La stampa devono ancora inventarla, la carta è poco diffusa, i libri sono rari e difficili da realizzare.
Costosissimi.
In un’epoca in cui potere e ricchezza si misuravano in terra, un manoscritto in pergamena arrivava a costare l’equivalente di due o tre poderi.
Bene, in questo scenario si svolge la storia di Domenico Malatesta, signore di Cesena, soprannominato Novello.
L’emblema dei Malatesta era l’elefante indiano, e Novello scelse come effige un Elefante accompagnato dall’epigrafe: “L’elefante non teme le zanzare”
Era un bel personaggio Novello.
Costantemente in lite col fratello Sigismondo, signore di Rimini; liti che per anni sfociarono in una sanguinosa guerra, terminata solo grazie all’intervento pacificatore degli Este.

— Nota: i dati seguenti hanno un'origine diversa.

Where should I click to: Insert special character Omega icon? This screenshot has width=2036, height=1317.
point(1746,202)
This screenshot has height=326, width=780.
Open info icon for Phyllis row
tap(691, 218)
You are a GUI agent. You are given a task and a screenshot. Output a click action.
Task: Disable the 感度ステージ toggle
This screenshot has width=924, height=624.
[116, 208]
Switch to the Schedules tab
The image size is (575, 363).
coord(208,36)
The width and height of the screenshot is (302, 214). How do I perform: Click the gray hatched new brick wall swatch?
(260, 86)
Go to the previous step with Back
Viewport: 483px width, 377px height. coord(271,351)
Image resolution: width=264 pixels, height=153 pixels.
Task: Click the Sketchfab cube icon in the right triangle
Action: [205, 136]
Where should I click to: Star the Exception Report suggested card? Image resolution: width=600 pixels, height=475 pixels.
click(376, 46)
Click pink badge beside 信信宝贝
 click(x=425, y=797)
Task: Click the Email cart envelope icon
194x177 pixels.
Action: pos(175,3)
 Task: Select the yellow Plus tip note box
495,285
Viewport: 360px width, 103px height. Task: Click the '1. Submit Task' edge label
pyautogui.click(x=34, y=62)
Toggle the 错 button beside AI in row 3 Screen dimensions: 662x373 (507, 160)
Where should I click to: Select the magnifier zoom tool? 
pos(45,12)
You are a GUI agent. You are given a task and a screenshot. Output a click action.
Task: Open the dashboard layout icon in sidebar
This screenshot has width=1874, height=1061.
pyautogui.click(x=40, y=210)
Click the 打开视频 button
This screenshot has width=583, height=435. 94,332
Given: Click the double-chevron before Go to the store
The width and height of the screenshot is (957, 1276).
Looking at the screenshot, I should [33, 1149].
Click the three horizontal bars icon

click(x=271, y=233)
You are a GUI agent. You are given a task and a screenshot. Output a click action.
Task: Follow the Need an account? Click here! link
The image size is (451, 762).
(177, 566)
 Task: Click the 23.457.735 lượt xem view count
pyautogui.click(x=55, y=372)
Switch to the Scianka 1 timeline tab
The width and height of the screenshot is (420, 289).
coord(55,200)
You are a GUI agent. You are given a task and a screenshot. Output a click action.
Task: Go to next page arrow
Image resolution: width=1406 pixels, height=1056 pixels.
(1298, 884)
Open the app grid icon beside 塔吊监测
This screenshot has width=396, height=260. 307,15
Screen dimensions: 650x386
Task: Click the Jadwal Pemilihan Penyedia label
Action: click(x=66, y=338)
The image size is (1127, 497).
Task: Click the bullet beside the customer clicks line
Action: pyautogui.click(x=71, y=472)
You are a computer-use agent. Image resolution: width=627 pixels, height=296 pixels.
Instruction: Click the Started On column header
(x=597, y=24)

Ma le guerre col fratello erano solo una distrazione da quello che era il suo intento principale: far grande la sua città.
E così, malgrado le guerre e le liti familiari, durante gli anni illuminati del suo governo commissionò fortificazioni, ospedali, importanti opere di ingegneria civile (tra cui addirittura un traforo nel quale far scorrere un canale che doveva alimentare mulini).
E poi iniziò la costruzione di quello che era il suo sogno, e che diventò la sua ossessione: la grande Biblioteca Malatestiana, quella che diventerà la prima biblioteca civica d’Italia.
Commissionò la costruzione all’architetto Matteo Nuti, e insieme a lui concepì quella che è uno dei più palpabili esempi di amore per la cultura.
Il fuoco, nemico per definizione dei libri, era bandito, quindi niente candele.
Per poter leggere serviva la luce, quindi la struttura doveva essere piena di finestre.
Anche l’acqua è nemica dei libri, quindi serviva un giusto grado di umidità e un’adeguata areazione.
Il risultato è una biblioteca pensata come una chiesa, dove però la divinità venerata sono i libri.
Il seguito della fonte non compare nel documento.